Der Rest ist Geschichte. Eine Karriere, auf die die Waliserin stolz zurückblickt. Das wird in einer der kleineren Räume der Dortmunder Westfalenhalle deutlich. Die bestuhlte Halle 2 ist zu gut Zweidrittel gefüllt, der Großteil der Zuschauer ebenso wie die Sängerin bereits in die Jahre gekommen. Es sind besonders die lockere Art, das Schätzen der Fangemeinde und die angenehmen Ansprachen, die während des Konzerts positiv auffallen.
Bevor man jedoch Bonnie zu Gesicht bekommt, erlebt man mit dem Österreicher Lanny Lanner 30 Minuten Vorband der unangenehmen Sorte. Deutscher Country-Pop-Schlager im Wechsel mit diversen Medleys aus der Rockgeschichte, bestehend aus „Long Train Running“, „What’s Up“, „Superstitious“ und „You Give Love a Bad Name“. Da braucht man gute Nerven, um diese teils echt fremdschämigen Momente auszuhalten. Einer davon ist das Vorstellen einer Loopstation, die anschließend quasi nicht verwendet wird. Töne treffen und ein bisschen Gitarre spielen sind eben nicht alles.
Dafür benötigt der Umbau zwischen Support und Hauptact nur fünf Minuten, was wirklich löblich ist.

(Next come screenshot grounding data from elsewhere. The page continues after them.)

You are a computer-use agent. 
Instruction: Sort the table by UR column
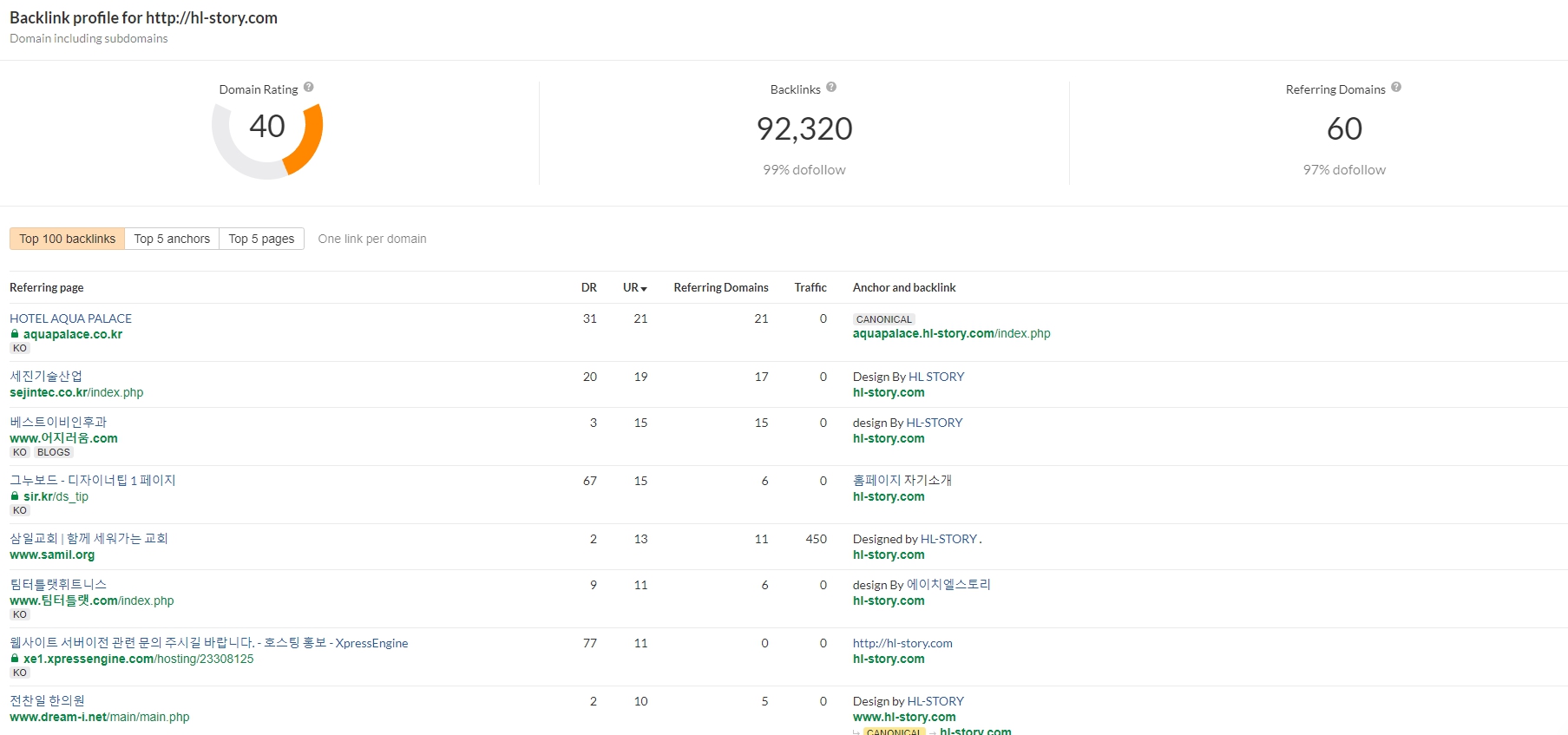pos(634,287)
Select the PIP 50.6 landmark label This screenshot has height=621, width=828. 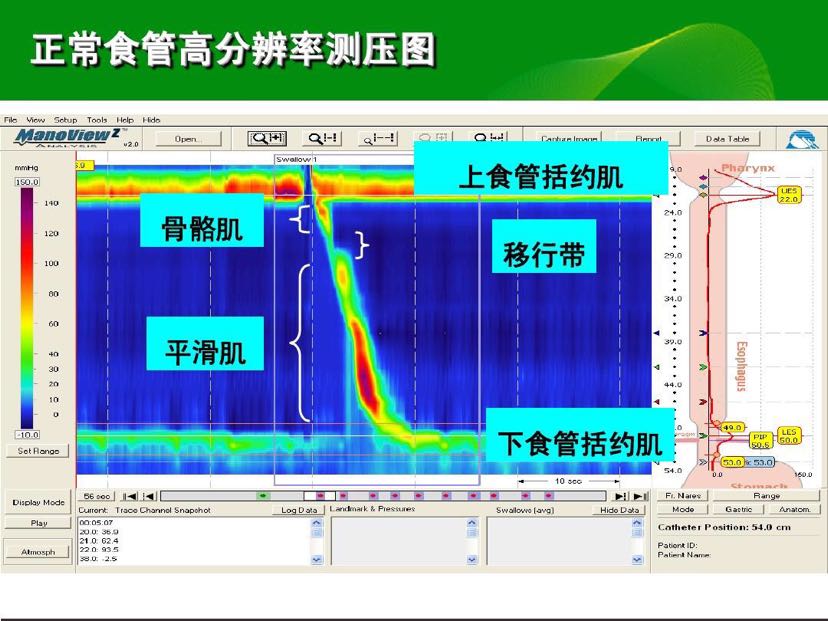click(759, 440)
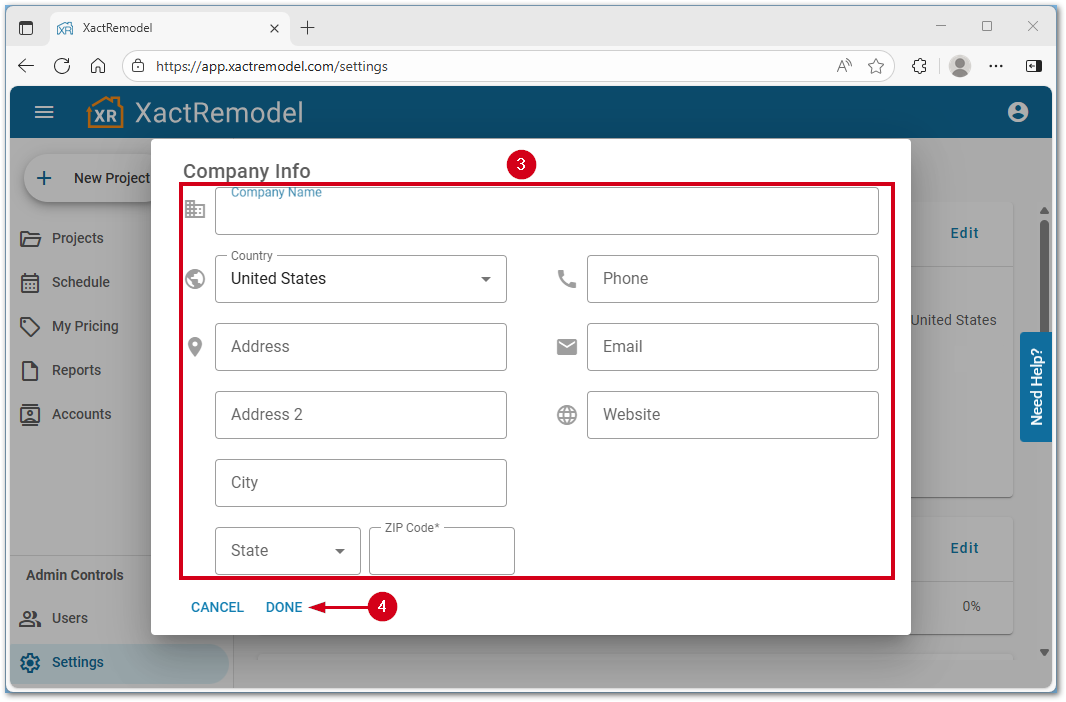
Task: Click the email envelope icon
Action: coord(567,346)
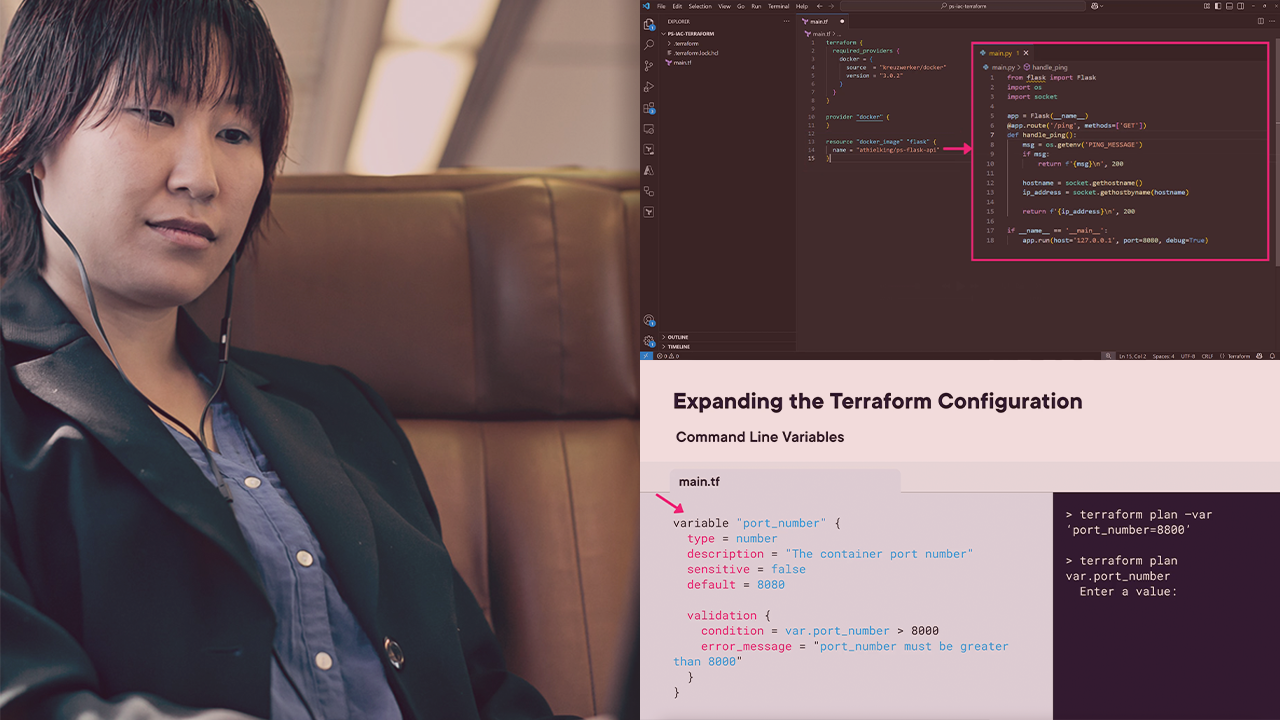Switch to the main.tf editor tab
Image resolution: width=1280 pixels, height=720 pixels.
[819, 21]
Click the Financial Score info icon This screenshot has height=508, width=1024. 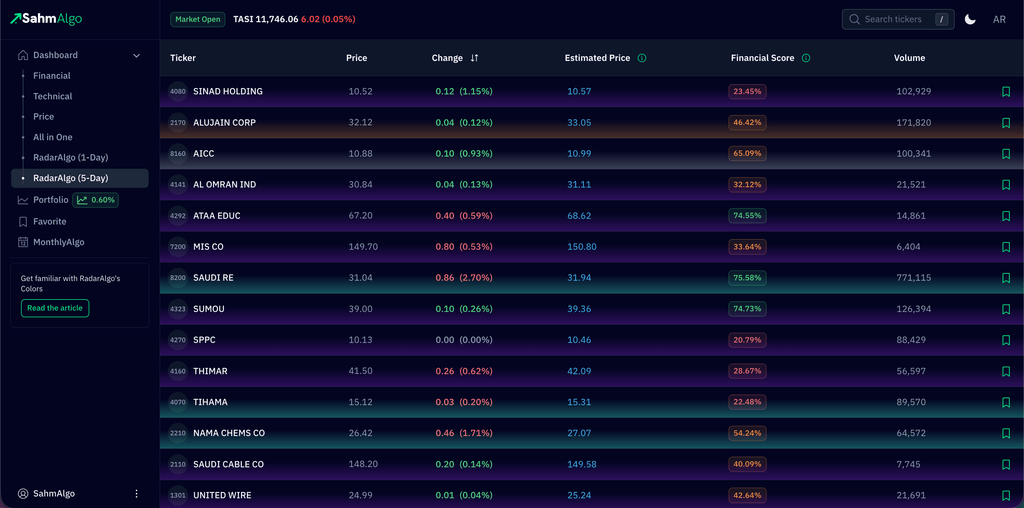coord(806,58)
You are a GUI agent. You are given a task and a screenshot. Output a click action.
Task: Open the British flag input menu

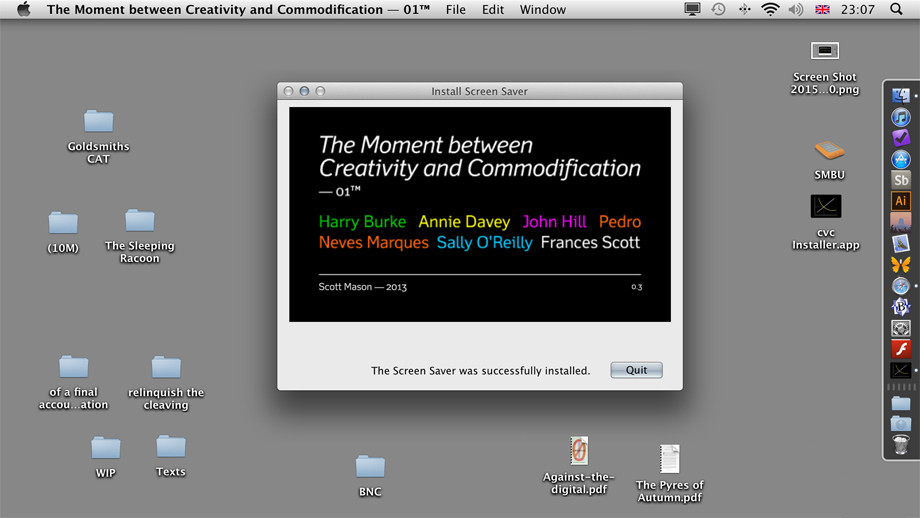click(822, 10)
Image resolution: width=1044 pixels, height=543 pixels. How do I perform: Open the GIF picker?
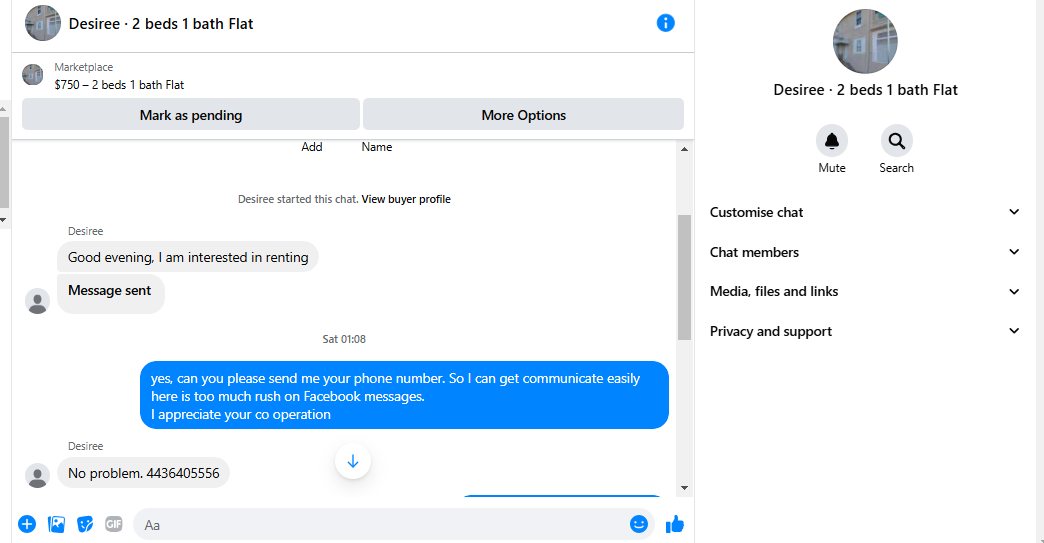[x=114, y=524]
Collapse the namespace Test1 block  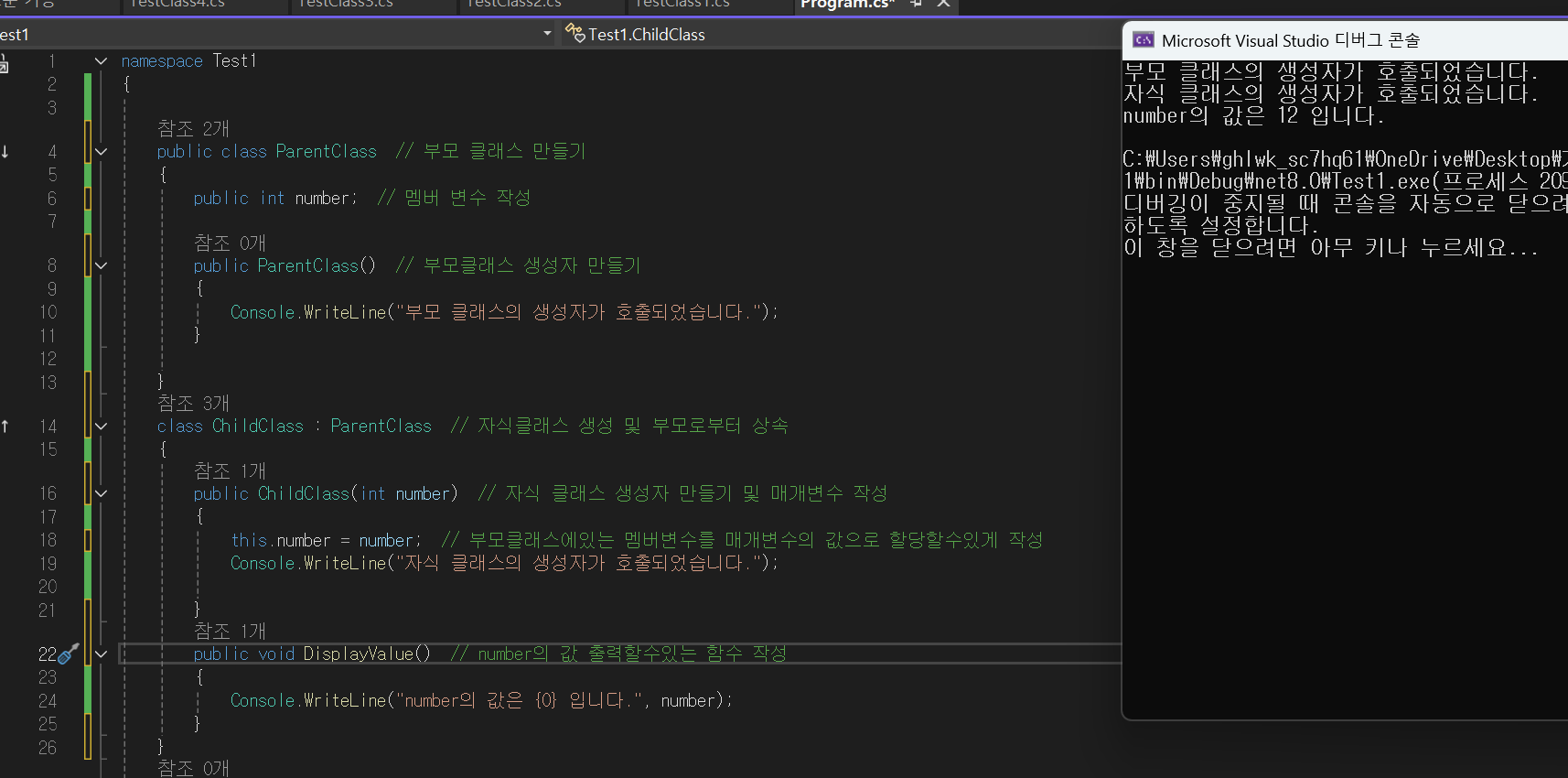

Bonnie Tyler ist ab 20:35 am Start und spielt gute 90 Minuten insgesamt 17 Songs aus ihrer über vier Dekaden anhaltenden Laufbahn. Die größte Frage ist wahrscheinlich, wie eine 67-jährige, die nahezu ausschließlich wegen ihrer Stimme so erfolgreich war, heute klingt. Überraschend: gar nicht so viel anders!
Der Wiedererkennungswert ist geblieben. Wer Bonnie Tyler hören will, tut das auch. Der Sound hat sich kaum verändert, lediglich die Höhen sind nicht mehr ganz die, die sie einmal waren, was aber auch normal ist. Die aktuelle Tour, die an das gerade erst erschienene Album „Between the Earth and Stars“ angelehnt ist, legt mit acht Songs zur Hälfte den Fokus auf neue Titel. Leider fehlt es den neuen Tracks gehäuft an Raffinesse und Abwechslung, sodass ein ordentlicher Teil des Konzerts ein wenig plätschert. Gehäuft werden ebendiese Songs genutzt, um Selfies mit der Sängerin im Hintergrund zu machen oder noch schnell etwas Neues zu trinken zu holen. Schade, aber wenig verwunderlich.
Die andere Hälfte der Setlist besteht aus Coversongs wie zum Beispiel „Have You Ever Seen the Rain“ von Creedence Clearwater Revival, was ok funktioniert und einem Song von Carrie Underwood, „Flat on the Floor“, der als Opener wirklich gut dient. Letztendlich sind aber wohl die meisten Fans da, um ihre großen Erfolge zu hören, von denen Bonnie immerhin drei spielt. Der Evergreen „It’s A Heartache“ erklingt ungewöhnlich früh als dritter Song und sorgt für grandioses 70s-Feeling. Den kann sie immer noch. Die zwei Jim Steinman-Kompositionen „Total Eclipse of the Heart“ und „Holding Out for a Hero“, die dafür nicht jeder x-beliebige Karaokestar nachsingen kann, geraten jedoch an der einen oder anderen Stelle ins Straucheln. Hohe Stellen lässt Bonnie vom Publikum singen oder mogelt sich mit Phrasierungen etwas durch. Das ist, wie bereits oben erwähnt, zu erwarten, aber dennoch etwas enttäuschend. Gerade solche Highlights müssen knallen. Zu 70% gut gesungen sind zwar mehr als Durchschnitt, aber eben dennoch nicht das volle Programm. Außerdem wartet man kläglich auf Werke aus der 90er-Ära und auch der Top 10-Hit „Lost in France“ kommt nicht zum Zuge.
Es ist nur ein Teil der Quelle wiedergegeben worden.